On July 29, the police department was given the Georgia Association of Chiefs of Police Motorola/Dr. Curtis McClung Award of Excellence for the CFD’s innovation and lasting impact of the community and cooperation among multiple agencies. Armstrong was one of 11 public agencies to be nominated for the award.
Part of what makes Armstrong’s CFD so unique is that they are a full-service cyber forensics lab that is staffed full-time with the department’s officers.
“Once we developed partnerships with outside training organizations, we began training our officers in digital forensics,” explains Willcox. “Our officers in the CFD are all trained cyber analysts.”
Today, the state-of-the-art facility in the only university digital forensics lab operating 24/7, including weekends and holidays.

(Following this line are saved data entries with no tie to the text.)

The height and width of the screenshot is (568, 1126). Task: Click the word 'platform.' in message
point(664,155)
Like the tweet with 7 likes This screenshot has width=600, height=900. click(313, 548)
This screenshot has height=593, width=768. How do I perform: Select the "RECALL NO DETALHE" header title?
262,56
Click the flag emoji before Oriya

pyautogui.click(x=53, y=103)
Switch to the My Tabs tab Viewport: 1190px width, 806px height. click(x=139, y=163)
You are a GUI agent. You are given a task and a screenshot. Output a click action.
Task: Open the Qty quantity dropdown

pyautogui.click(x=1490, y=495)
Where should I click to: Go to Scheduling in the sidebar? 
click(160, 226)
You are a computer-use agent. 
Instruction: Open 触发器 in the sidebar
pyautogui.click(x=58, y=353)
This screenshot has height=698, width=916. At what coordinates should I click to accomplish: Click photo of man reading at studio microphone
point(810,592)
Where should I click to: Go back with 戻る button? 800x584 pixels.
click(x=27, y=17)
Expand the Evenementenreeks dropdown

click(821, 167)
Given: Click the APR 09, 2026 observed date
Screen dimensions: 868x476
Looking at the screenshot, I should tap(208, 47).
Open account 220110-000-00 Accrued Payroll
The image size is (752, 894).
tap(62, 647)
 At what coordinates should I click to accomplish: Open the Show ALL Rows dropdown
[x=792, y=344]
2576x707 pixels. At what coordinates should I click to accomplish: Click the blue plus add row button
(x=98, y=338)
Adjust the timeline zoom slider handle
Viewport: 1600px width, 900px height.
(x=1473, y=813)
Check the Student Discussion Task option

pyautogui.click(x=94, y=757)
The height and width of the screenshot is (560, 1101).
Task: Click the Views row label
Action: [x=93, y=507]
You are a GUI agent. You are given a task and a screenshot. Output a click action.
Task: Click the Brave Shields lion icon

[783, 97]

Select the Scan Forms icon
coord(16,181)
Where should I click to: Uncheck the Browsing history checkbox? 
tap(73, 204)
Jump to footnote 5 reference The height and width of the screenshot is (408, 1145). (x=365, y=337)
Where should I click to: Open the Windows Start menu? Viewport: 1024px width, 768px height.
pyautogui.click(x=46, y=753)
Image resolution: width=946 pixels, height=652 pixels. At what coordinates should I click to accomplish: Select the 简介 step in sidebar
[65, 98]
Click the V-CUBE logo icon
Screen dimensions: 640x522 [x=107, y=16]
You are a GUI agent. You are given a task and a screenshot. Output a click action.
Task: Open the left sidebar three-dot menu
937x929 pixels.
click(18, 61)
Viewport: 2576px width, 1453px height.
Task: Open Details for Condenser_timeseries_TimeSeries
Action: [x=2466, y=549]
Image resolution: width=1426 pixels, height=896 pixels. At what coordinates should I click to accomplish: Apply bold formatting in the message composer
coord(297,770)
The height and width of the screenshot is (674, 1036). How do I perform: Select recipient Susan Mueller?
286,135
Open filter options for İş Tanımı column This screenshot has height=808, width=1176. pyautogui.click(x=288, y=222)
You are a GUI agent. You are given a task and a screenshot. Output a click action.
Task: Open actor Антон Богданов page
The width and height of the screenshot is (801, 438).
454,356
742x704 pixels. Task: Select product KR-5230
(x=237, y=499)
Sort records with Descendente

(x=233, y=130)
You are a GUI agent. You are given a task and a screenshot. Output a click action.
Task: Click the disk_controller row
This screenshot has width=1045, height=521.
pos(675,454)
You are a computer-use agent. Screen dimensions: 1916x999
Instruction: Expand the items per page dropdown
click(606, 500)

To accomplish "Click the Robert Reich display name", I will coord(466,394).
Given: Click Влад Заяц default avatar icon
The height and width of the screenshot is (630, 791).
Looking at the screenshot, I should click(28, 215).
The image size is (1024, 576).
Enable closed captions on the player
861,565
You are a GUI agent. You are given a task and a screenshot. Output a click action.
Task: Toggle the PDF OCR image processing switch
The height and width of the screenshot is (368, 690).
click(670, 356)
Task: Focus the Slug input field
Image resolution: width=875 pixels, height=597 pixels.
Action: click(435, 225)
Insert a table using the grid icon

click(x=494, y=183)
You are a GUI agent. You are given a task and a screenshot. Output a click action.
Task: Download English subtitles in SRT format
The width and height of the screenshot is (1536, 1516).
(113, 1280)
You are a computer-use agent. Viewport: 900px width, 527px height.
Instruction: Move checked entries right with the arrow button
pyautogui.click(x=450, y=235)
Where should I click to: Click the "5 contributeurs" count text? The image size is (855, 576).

In addition to the police department’s work with local, state and national agencies, they have also partnered in the creation of the university’s online Cyber Crime graduate certificate program, which was launched in the fall of 2013. The department also offers a 14 week internship/practicum for Armstrong’s criminal justice students in cyber forensics that qualifies the students to take a national digital forensics examiner certification test.
“Crimes of the 21st century are being committed in larger numbers online,” explains Dr. Becky Kohler da Cruz, an associate professor of criminal justice at Armstrong. “Students learn how crimes are committed electronically, how to track those criminals and how to collect the evidence of such crimes.”
The only program of its kind in the region, it is dedicated to digital forensics and law enforcement techniques for online crime detection. Cyber crime investigation is a fast-growing field with major job opportunities.
“Currently, federal agencies primarily and state and local agencies secondarily are actively recruiting individuals trained in cyber forensics,” says da Cruz. Agencies such as the Federal Bureau of Investigation, Department of Homeland Security, Secret Services and the Georgia Department of Investigation do not have enough agents in the field of cyber forensics.”
In April, the program was featured as one of the “7 Top Cybercrime &E-Discovery Certificate Programs” on the Forensics Colleges list of outstanding universities offering cutting-edge Cybercrime and E-Discovery Certificate programs.
“The goal of the merger between the police department and the Cyber Security Research Institute was to make the police department directly connected to the academic mission of the university,” explains Willcox. “Now, Armstrong’s police department not only works to facilitate a safe environment on campus, but also increases the exposure of the university through the national recognition achieved by the Cyber Forensics Division and their work with Cyber Crime program.”